Take each line of the records below that contains the string "agent" and copy it.

Content starts

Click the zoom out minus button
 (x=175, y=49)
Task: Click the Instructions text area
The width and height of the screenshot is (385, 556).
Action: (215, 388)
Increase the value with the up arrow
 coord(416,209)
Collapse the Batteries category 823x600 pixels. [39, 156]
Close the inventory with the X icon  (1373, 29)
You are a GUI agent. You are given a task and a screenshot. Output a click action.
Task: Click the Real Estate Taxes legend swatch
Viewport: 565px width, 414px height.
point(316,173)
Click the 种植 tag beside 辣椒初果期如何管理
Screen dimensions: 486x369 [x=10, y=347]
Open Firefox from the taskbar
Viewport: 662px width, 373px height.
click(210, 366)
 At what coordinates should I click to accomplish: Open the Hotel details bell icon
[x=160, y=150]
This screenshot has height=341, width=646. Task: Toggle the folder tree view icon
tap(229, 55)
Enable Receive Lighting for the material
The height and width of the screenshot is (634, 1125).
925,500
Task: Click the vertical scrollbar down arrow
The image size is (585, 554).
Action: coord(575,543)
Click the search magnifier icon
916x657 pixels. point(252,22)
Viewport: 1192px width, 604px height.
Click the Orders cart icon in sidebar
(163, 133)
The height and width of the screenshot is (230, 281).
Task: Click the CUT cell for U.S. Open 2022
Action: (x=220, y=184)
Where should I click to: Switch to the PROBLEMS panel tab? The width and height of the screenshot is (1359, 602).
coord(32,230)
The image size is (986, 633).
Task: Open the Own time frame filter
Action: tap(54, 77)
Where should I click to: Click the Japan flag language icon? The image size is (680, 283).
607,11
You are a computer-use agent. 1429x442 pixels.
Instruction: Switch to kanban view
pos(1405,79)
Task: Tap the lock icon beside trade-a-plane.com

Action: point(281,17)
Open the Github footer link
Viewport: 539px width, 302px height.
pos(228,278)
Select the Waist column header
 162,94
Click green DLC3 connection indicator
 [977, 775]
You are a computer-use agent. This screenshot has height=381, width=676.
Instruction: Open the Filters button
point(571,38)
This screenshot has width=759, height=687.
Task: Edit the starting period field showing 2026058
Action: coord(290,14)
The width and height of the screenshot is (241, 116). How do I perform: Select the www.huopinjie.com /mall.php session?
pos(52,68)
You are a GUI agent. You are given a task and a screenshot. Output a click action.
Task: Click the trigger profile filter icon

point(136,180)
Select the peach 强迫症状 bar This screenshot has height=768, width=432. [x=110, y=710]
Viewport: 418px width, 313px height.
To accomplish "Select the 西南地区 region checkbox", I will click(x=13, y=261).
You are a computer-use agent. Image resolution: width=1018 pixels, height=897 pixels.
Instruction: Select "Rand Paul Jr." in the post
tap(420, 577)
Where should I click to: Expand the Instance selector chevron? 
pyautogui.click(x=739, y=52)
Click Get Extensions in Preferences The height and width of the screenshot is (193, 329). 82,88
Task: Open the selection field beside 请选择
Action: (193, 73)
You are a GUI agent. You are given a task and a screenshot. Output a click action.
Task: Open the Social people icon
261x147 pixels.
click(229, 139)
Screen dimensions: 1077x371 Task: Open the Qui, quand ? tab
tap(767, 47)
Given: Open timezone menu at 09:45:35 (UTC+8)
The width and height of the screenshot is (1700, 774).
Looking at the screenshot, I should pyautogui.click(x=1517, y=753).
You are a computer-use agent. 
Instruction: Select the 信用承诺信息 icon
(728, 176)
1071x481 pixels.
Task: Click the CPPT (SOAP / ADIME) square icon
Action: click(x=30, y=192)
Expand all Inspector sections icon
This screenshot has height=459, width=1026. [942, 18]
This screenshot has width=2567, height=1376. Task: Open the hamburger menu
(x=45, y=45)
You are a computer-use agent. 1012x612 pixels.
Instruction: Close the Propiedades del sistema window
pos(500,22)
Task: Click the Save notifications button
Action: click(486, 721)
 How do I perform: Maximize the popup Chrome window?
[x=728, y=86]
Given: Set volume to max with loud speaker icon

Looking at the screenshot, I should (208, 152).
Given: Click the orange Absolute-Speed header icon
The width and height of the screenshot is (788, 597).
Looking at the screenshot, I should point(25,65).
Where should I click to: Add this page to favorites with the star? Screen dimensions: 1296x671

Content ends

**WORKED SOLUTION**
You are a GUI agent. You are given a task and a screenshot. Output a click action.
You are a computer-use agent. 1429x442 pixels.
You are a computer-use agent. This screenshot has height=381, width=676.
You are a GUI agent. You are given a task and a screenshot. Output a click action.
You are a computer-use agent. Image resolution: width=1018 pixels, height=897 pixels.
You are a GUI agent. You are given a task and a screenshot. Output a click action.
You are a computer-use agent. 
You are a computer-use agent. 1012x612 pixels.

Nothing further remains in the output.